There’s a critical remotely exploitable vulnerability in all of the current versions of the Oracle database server that can enable an attacker to intercept traffic and execute arbitrary commands on the server.
The bug, which Oracle reported as fixed in the most recent Critical Patch Update, is only fixed in upcoming versions of the database, not in currently shipping releases, and there is publicly available proof-of-concept exploit code circulating.
The vulnerability lies in the TNS Listener service, which on Oracle databases functions as the service that routes connection requests from clients to the server itself. A researcher, Joxean Koret, said he discovered the vulnerability several years ago and then sold the details of the bug to a third party broker, who reported it to Oracle in 2008. Oracle credited Koret for reporting the bug in its April CPU, but Koret said the flaw remains in the current versions of the Oracle database server.
“Some days ago, after the release of Oracle Critical Patch Update April 2012, a friend of mine told me that Oracle gave me credit in the “Security-In-Depth” program for a vulnerability they fixed. After this, I asked both Oracle and iSightPartners (the company I sold the vulnerability in 2008) for information about the vulnerability they fixed in this CPU. Oracle told us that the vulnerability with tracking id #13793589 (the TNS poison vulnerability) was the one fixed,” Koret wrote in a post.
Koret said he worried about part of the Oracle statement saying the company fixed the bug in future versions. So he contacted the company and a security representative responded, saying the company decided that fixing the flaw in current versions of the database was too risky because of the location and complexity of the flaw.

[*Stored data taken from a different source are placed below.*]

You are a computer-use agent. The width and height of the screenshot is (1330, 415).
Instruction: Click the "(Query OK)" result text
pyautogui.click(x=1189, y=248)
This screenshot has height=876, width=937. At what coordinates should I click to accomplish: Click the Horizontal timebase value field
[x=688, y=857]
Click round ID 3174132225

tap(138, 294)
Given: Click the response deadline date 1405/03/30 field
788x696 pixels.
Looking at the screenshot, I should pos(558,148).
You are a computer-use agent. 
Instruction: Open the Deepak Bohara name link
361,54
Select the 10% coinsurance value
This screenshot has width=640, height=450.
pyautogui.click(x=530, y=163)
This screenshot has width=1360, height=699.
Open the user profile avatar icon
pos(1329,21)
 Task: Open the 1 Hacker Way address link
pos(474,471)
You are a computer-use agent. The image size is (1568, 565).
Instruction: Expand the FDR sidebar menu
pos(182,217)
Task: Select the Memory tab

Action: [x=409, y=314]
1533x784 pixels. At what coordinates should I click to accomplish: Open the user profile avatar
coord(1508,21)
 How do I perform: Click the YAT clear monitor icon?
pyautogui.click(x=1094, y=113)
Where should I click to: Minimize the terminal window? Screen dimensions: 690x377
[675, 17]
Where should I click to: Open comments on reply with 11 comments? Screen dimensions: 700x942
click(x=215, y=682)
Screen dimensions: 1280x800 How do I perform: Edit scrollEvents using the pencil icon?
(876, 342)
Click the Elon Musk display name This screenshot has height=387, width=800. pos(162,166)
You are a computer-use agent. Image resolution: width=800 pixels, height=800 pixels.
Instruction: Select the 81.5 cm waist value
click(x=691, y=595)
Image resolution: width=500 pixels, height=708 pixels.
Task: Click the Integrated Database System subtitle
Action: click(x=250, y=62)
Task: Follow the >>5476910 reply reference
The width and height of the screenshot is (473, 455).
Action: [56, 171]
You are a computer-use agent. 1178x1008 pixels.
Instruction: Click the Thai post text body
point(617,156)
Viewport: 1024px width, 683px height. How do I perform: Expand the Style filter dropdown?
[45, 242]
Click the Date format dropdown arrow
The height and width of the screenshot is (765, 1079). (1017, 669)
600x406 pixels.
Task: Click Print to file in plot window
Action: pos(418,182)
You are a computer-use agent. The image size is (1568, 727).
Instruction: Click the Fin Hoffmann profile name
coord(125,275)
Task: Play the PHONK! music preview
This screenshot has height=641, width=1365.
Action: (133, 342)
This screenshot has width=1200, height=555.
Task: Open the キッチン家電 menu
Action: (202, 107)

“So, as previously stated, this is a zero day vulnerability with no patch, Oracle refuses to patch the vulnerability in any existing version and Oracle refuses to give details about which versions will have the fix. But they say the vulnerability is fixed,” Koret wrote.
Security experts said the vulnerability is about as serious as they come, and customers should deploy workarounds as soon as possible.
“This vulnerability allows an attacker to intercept traffic between the client and the Oracle database, it’s classic ‘man in the middle’. The attacker can now, read all the data that is exchanged between the client and the server. The attacker can also hijack the connection and inject arbitrary commands or queries and execute them with the privileges of the authenticated user, in short if the attacker intercepts a DBA connection, it’s game over and the attacker owns the database,” said Alex Rothacker, director of security research at Application Security’s Team SHATTER research group.
Rothacker recommended customers deploy a workaround to protect against exploits of this vulnerability.